TASK DIRECTIONS. Set down exact lines only, from the line with "This screenshot has height=511, width=680." through the last line of the material below, with every picture left out.

────

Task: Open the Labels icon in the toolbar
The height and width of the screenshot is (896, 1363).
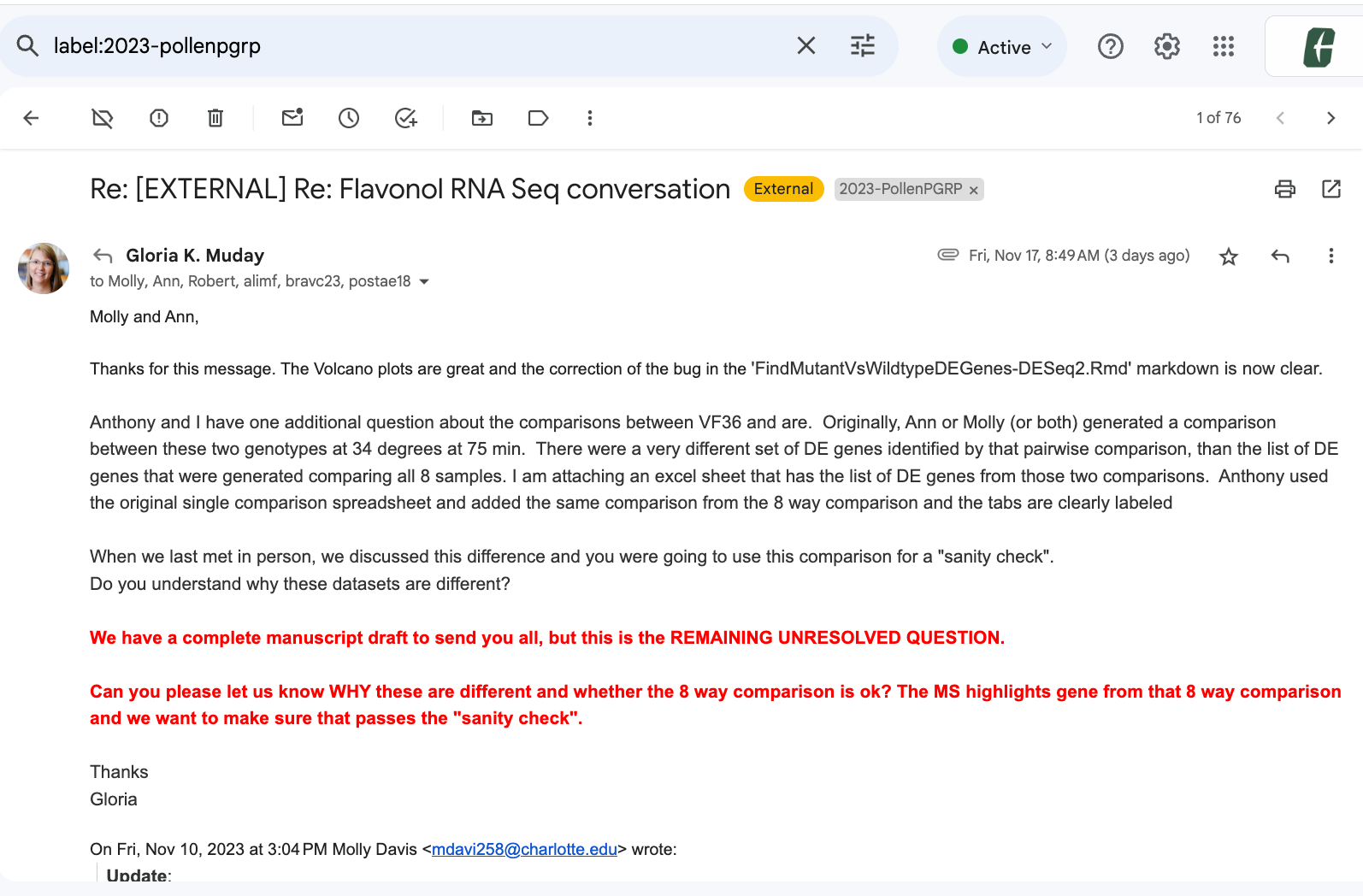Action: 538,118
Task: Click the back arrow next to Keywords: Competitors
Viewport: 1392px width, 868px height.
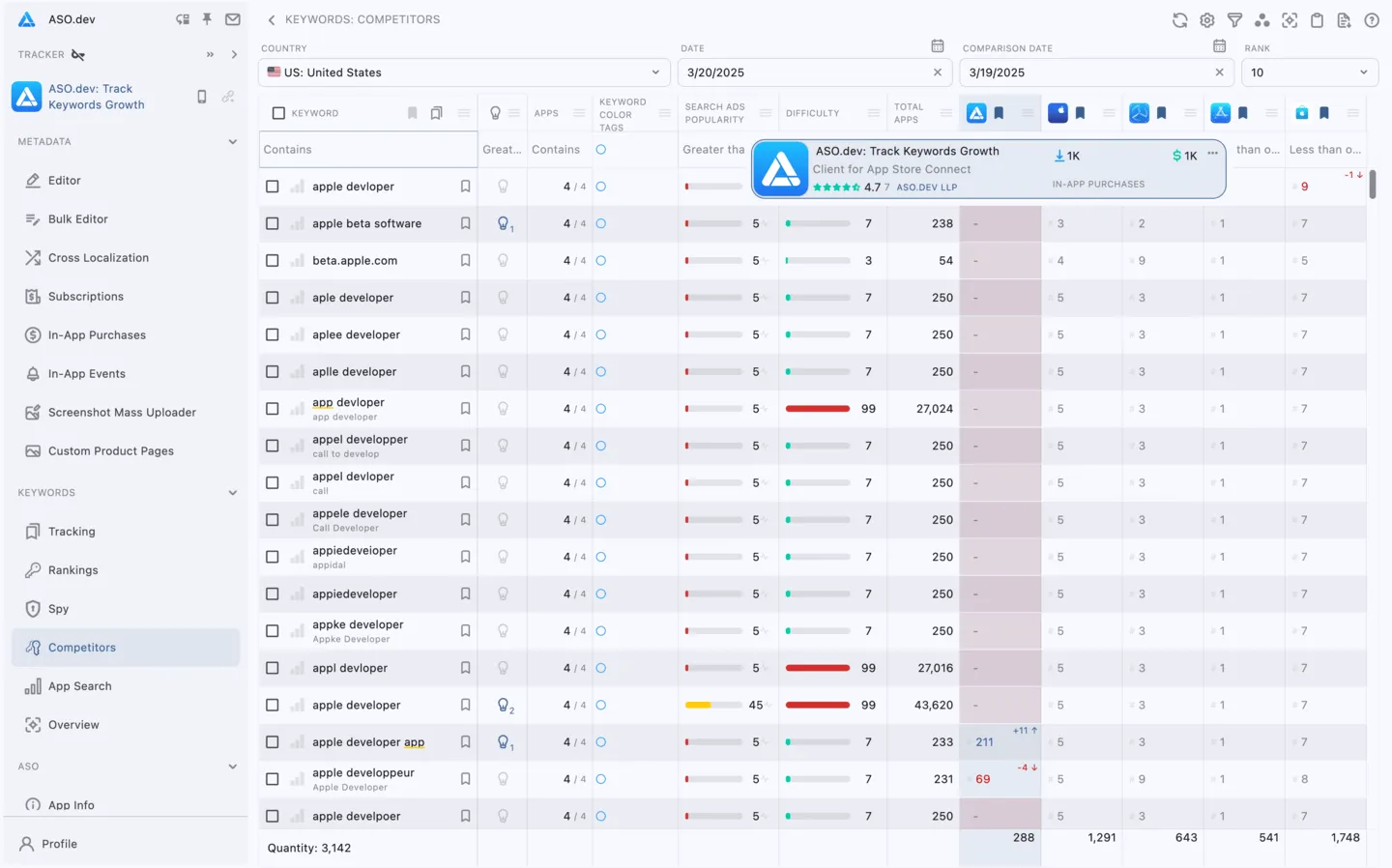Action: tap(271, 18)
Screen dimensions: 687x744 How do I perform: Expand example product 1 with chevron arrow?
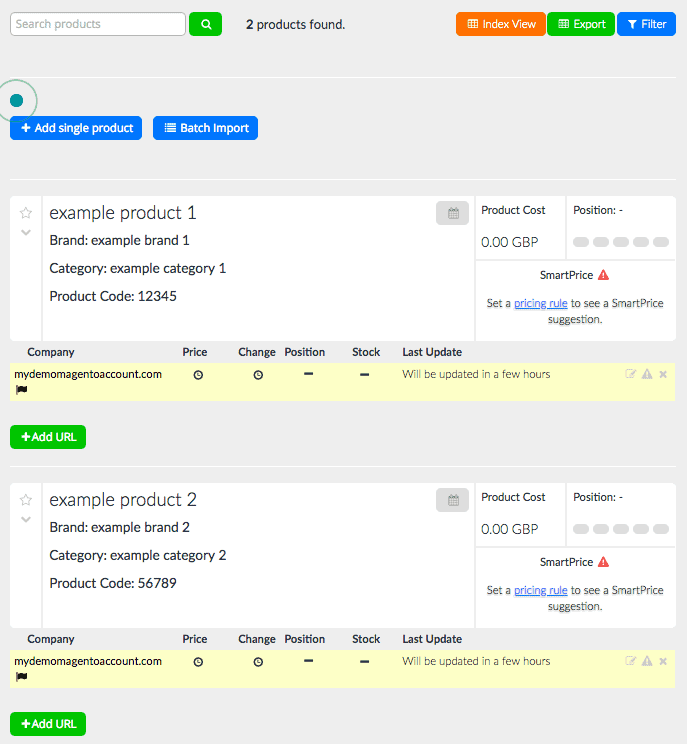click(26, 233)
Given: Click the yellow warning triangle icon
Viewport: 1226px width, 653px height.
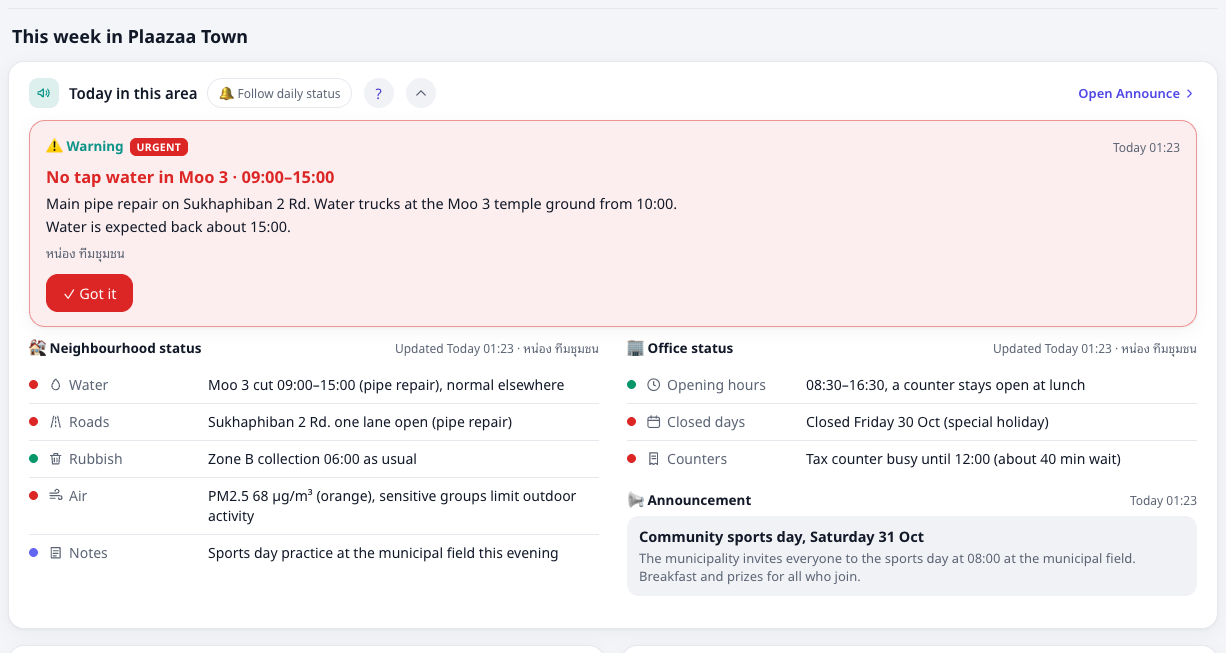Looking at the screenshot, I should 55,147.
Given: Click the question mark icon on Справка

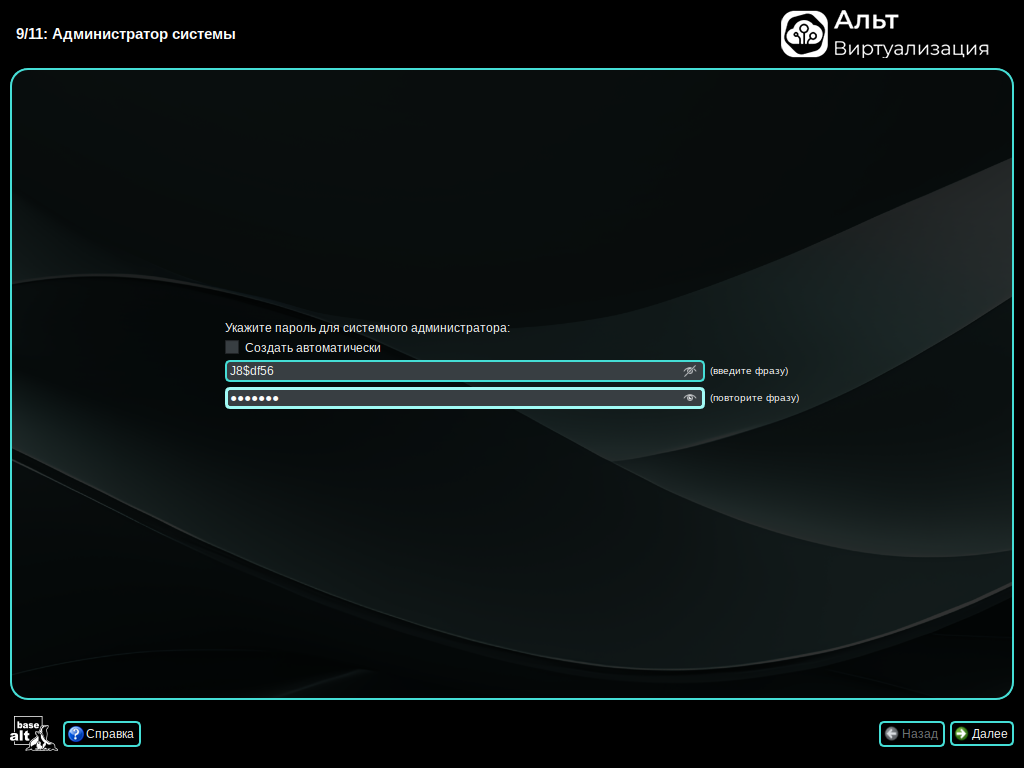Looking at the screenshot, I should pos(75,734).
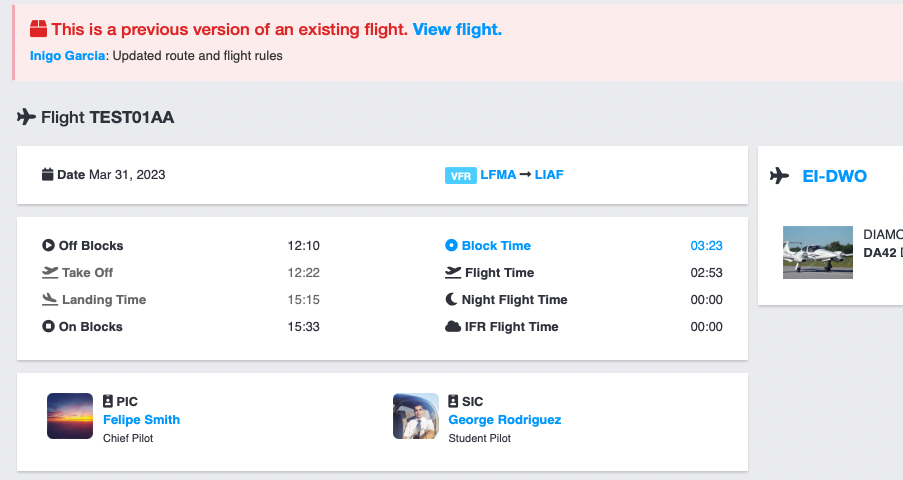Click the Block Time label
This screenshot has height=480, width=903.
click(496, 246)
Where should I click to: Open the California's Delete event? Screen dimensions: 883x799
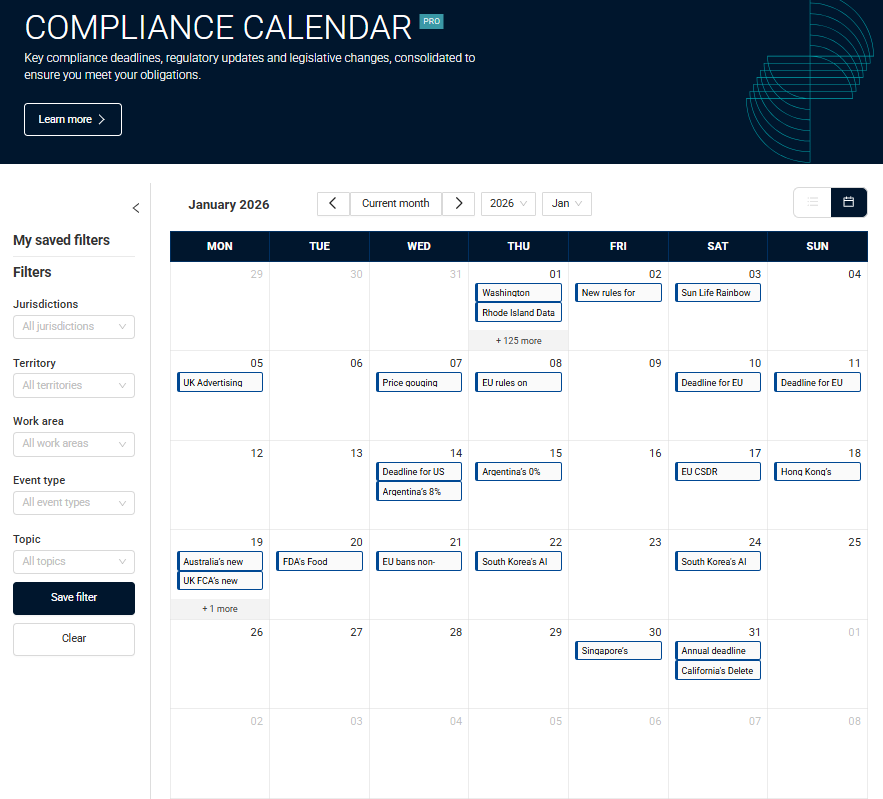[717, 671]
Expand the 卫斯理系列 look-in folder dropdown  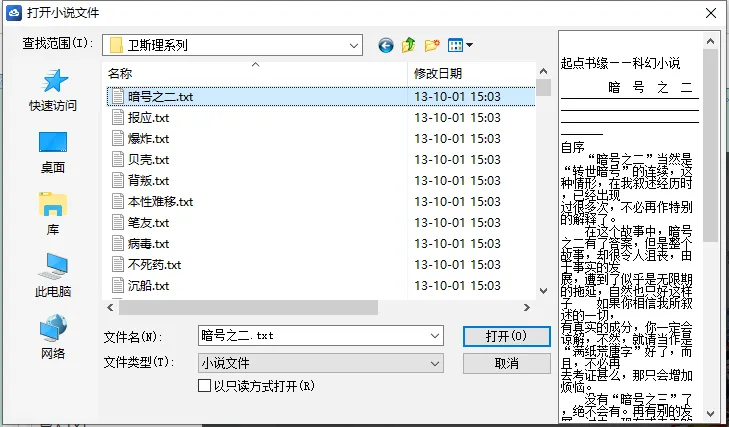(353, 46)
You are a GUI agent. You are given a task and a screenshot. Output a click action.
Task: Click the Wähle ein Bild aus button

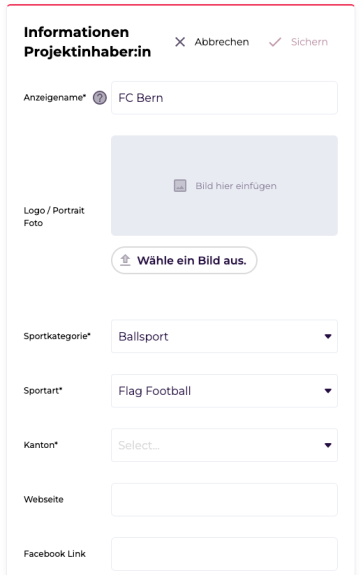184,260

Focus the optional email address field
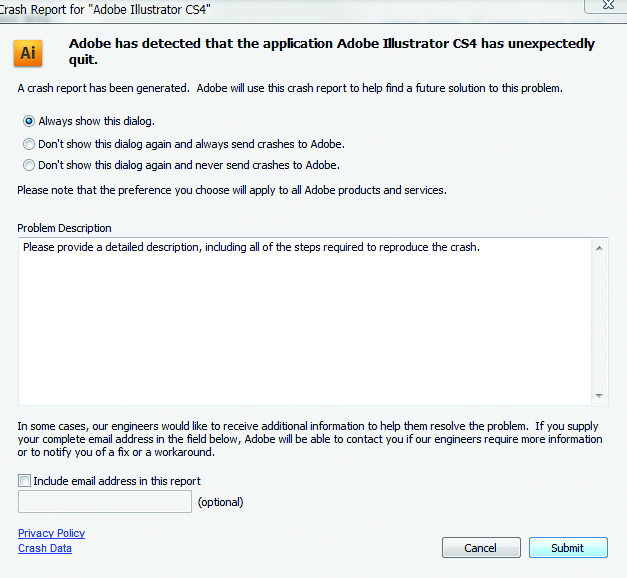coord(105,502)
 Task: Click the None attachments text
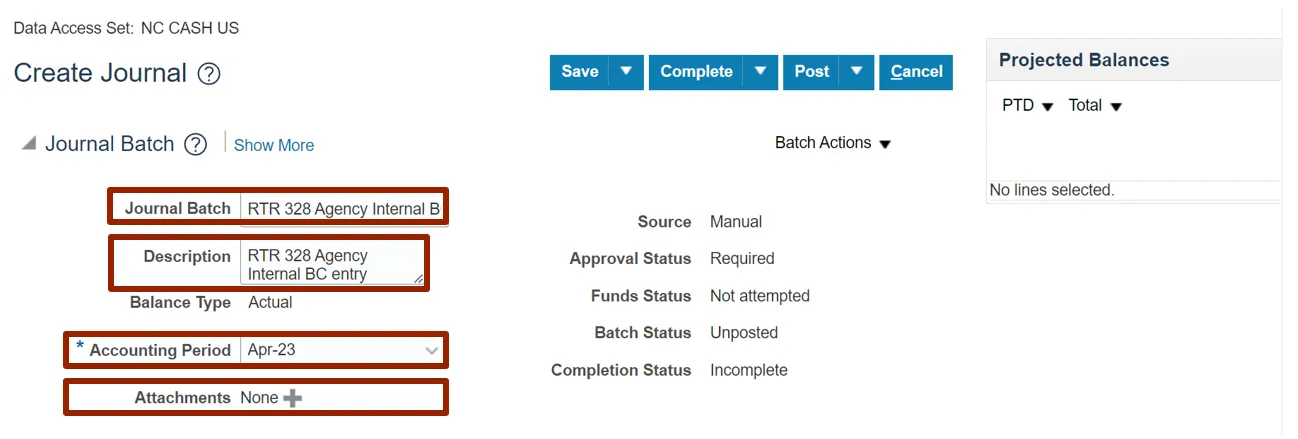coord(259,398)
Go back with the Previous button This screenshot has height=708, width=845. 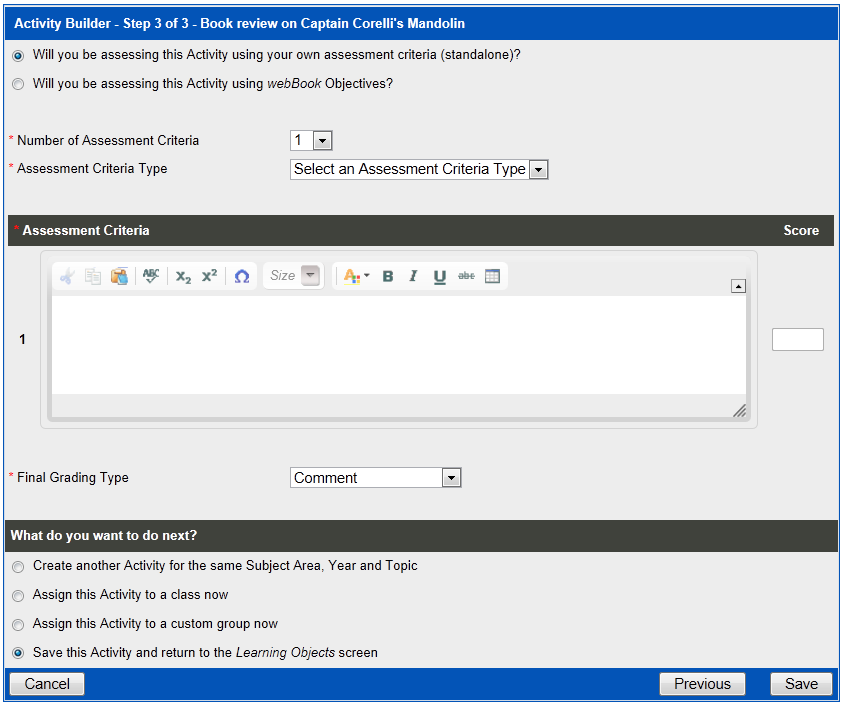[x=702, y=684]
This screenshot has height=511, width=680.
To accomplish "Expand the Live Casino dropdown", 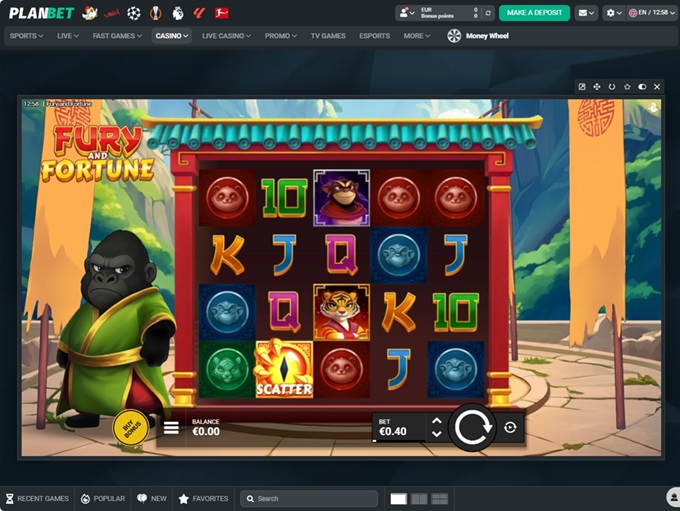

────

TASK RESULT.
This screenshot has height=511, width=680.
To accomplish "Expand the Live Casino dropdown", 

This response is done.